» **Saved entries**:
__________________________________________________
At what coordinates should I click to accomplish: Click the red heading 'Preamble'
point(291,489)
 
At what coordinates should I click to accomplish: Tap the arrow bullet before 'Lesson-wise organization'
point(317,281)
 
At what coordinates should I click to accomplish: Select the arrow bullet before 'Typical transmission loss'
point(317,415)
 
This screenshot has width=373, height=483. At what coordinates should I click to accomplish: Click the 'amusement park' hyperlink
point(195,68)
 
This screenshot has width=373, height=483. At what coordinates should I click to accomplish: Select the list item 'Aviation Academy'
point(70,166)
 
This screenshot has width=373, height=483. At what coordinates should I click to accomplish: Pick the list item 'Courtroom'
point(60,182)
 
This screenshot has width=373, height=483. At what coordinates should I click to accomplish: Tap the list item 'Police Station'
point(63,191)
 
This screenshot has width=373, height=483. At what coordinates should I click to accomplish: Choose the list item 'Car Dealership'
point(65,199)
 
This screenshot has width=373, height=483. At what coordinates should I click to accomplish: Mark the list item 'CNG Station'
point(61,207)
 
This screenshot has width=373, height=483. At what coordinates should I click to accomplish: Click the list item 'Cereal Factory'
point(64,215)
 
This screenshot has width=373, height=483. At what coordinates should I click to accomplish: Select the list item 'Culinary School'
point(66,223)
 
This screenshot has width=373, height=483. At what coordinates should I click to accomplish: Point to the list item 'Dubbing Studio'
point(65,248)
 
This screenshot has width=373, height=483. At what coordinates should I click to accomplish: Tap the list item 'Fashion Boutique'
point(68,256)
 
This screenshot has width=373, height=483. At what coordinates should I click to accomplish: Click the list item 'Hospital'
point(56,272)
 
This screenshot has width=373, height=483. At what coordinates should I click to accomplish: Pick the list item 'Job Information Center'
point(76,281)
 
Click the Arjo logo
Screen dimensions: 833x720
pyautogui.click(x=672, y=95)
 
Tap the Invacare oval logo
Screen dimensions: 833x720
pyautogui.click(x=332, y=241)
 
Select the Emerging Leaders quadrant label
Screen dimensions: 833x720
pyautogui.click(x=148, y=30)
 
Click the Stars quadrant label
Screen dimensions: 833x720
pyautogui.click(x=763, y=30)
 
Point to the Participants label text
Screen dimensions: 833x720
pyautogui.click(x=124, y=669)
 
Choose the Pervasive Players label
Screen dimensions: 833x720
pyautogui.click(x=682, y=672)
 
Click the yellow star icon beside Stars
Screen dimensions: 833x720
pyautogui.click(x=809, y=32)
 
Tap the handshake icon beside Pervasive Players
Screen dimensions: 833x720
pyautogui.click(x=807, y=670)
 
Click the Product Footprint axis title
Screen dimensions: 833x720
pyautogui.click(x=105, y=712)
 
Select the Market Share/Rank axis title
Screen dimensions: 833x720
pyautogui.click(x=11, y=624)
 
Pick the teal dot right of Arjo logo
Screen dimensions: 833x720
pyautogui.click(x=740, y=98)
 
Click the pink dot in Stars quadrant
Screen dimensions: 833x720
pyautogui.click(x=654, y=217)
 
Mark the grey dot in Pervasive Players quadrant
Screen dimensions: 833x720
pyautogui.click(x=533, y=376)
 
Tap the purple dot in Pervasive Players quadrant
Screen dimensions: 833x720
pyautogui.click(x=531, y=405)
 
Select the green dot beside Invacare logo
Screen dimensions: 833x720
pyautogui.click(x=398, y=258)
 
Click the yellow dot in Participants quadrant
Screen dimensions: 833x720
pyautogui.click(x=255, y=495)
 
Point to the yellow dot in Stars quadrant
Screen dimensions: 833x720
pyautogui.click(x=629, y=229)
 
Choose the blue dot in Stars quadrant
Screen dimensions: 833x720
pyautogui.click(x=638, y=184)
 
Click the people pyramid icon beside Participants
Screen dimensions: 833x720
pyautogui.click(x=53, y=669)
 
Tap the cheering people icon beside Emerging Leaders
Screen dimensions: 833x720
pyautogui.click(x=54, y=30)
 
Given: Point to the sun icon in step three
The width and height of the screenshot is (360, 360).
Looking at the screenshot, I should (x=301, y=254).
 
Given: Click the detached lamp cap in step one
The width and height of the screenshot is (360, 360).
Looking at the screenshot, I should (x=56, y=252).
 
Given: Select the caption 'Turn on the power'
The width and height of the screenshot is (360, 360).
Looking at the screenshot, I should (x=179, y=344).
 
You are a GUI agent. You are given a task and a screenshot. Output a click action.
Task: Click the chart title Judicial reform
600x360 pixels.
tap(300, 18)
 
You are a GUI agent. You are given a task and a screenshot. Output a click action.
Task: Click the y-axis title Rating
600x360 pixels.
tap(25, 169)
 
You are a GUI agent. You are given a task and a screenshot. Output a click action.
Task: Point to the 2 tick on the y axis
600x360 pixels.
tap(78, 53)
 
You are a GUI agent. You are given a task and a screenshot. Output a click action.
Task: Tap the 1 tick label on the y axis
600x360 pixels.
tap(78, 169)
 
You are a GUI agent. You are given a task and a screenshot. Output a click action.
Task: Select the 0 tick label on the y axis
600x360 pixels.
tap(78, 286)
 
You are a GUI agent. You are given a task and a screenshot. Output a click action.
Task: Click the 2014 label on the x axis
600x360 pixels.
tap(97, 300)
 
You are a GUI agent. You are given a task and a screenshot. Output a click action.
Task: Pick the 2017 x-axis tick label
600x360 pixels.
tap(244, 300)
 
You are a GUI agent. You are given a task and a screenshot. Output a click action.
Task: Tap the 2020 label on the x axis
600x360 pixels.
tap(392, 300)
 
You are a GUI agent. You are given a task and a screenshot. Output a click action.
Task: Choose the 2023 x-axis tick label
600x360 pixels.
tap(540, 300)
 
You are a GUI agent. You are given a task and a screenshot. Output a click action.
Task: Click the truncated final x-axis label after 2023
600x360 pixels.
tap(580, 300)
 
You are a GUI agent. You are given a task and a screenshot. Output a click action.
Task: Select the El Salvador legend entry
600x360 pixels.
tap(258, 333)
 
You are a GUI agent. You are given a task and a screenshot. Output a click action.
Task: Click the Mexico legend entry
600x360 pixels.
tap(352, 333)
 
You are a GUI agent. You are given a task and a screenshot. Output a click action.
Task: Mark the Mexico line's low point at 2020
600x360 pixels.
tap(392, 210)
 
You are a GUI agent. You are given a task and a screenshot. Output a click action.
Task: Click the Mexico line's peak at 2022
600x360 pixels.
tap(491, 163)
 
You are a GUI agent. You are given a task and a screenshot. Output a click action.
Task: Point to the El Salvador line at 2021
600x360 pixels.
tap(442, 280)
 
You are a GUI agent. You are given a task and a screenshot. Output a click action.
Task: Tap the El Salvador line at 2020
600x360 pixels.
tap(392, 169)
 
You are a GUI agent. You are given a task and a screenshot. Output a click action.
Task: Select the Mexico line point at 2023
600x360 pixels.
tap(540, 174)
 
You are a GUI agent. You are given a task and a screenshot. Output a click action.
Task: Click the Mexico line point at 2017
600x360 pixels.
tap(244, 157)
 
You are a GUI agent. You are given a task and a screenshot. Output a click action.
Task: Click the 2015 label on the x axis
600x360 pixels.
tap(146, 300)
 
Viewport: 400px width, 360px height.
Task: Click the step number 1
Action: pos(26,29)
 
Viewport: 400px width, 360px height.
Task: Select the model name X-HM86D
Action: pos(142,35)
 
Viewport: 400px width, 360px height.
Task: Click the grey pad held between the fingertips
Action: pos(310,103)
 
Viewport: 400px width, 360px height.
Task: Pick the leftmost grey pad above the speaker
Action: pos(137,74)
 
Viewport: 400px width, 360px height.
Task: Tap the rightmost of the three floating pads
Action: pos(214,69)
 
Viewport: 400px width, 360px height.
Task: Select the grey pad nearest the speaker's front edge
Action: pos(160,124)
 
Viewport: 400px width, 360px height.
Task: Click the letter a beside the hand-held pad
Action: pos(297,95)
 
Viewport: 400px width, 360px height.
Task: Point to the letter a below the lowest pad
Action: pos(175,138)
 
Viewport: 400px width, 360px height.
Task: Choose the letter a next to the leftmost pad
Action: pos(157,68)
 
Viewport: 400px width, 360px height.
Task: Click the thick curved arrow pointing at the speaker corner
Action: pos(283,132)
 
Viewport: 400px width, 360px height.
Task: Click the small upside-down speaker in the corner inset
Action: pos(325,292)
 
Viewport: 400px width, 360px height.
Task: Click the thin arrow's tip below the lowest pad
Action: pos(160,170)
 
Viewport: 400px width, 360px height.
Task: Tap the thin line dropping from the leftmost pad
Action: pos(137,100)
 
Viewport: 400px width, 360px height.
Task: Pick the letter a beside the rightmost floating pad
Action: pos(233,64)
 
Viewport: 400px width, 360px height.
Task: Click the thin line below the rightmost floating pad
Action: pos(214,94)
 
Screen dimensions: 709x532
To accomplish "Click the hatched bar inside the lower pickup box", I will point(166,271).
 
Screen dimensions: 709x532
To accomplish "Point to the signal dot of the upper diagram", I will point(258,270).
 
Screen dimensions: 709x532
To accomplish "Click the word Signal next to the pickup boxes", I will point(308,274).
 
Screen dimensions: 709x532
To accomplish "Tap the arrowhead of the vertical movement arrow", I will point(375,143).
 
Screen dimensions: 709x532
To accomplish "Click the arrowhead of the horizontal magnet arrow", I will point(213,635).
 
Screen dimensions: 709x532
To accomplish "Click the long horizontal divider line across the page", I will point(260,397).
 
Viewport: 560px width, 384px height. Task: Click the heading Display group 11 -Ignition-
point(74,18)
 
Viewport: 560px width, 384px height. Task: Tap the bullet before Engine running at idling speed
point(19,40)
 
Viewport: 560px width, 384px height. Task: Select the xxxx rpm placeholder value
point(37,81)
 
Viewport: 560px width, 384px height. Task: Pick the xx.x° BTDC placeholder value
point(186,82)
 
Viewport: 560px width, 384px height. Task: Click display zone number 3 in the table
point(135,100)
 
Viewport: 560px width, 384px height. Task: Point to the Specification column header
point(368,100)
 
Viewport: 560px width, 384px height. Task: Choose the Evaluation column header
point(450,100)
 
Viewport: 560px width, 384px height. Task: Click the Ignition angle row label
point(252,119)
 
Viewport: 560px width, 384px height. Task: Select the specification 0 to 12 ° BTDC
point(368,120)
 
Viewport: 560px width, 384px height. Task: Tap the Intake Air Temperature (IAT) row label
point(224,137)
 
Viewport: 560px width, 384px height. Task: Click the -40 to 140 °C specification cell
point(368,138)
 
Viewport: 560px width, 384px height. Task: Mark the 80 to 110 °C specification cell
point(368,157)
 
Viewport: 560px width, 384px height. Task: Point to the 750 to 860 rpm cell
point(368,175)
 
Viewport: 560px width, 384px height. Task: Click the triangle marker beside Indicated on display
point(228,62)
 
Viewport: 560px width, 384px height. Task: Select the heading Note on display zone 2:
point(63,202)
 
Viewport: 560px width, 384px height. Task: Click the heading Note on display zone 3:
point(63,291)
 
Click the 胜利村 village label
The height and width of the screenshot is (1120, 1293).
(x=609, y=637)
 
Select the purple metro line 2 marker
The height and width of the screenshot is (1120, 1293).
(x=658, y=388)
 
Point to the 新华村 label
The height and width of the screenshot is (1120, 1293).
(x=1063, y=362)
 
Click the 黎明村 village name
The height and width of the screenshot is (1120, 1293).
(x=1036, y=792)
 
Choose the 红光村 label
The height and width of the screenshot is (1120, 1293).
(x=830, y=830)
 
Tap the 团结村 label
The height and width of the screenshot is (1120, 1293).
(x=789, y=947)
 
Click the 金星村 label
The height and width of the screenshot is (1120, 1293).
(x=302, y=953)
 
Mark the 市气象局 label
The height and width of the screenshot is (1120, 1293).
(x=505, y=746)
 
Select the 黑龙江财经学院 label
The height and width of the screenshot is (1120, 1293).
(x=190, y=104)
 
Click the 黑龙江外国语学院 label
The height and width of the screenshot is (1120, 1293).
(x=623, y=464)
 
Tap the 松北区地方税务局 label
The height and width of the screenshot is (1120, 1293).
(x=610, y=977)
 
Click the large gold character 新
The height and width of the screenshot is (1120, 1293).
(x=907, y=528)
__________________________________________________
» **Task to carry out**:
Please rewrite the lines starting at the one that contains "Viewport: 560px width, 384px height. Task: Select the xxxx" and ending at the one that contains "point(63,291)", with "row label" changed to "row heading" and everything else left as it is.

» **Response to the task**:
Viewport: 560px width, 384px height. Task: Select the xxxx rpm placeholder value
point(37,81)
 
Viewport: 560px width, 384px height. Task: Pick the xx.x° BTDC placeholder value
point(186,82)
 
Viewport: 560px width, 384px height. Task: Click display zone number 3 in the table
point(135,100)
 
Viewport: 560px width, 384px height. Task: Point to the Specification column header
point(368,100)
 
Viewport: 560px width, 384px height. Task: Choose the Evaluation column header
point(450,100)
 
Viewport: 560px width, 384px height. Task: Click the Ignition angle row heading
point(252,119)
 
Viewport: 560px width, 384px height. Task: Select the specification 0 to 12 ° BTDC
point(368,120)
 
Viewport: 560px width, 384px height. Task: Tap the Intake Air Temperature (IAT) row heading
point(224,137)
 
Viewport: 560px width, 384px height. Task: Click the -40 to 140 °C specification cell
point(368,138)
 
Viewport: 560px width, 384px height. Task: Mark the 80 to 110 °C specification cell
point(368,157)
 
Viewport: 560px width, 384px height. Task: Point to the 750 to 860 rpm cell
point(368,175)
 
Viewport: 560px width, 384px height. Task: Click the triangle marker beside Indicated on display
point(228,62)
 
Viewport: 560px width, 384px height. Task: Select the heading Note on display zone 2:
point(63,202)
 
Viewport: 560px width, 384px height. Task: Click the heading Note on display zone 3:
point(63,291)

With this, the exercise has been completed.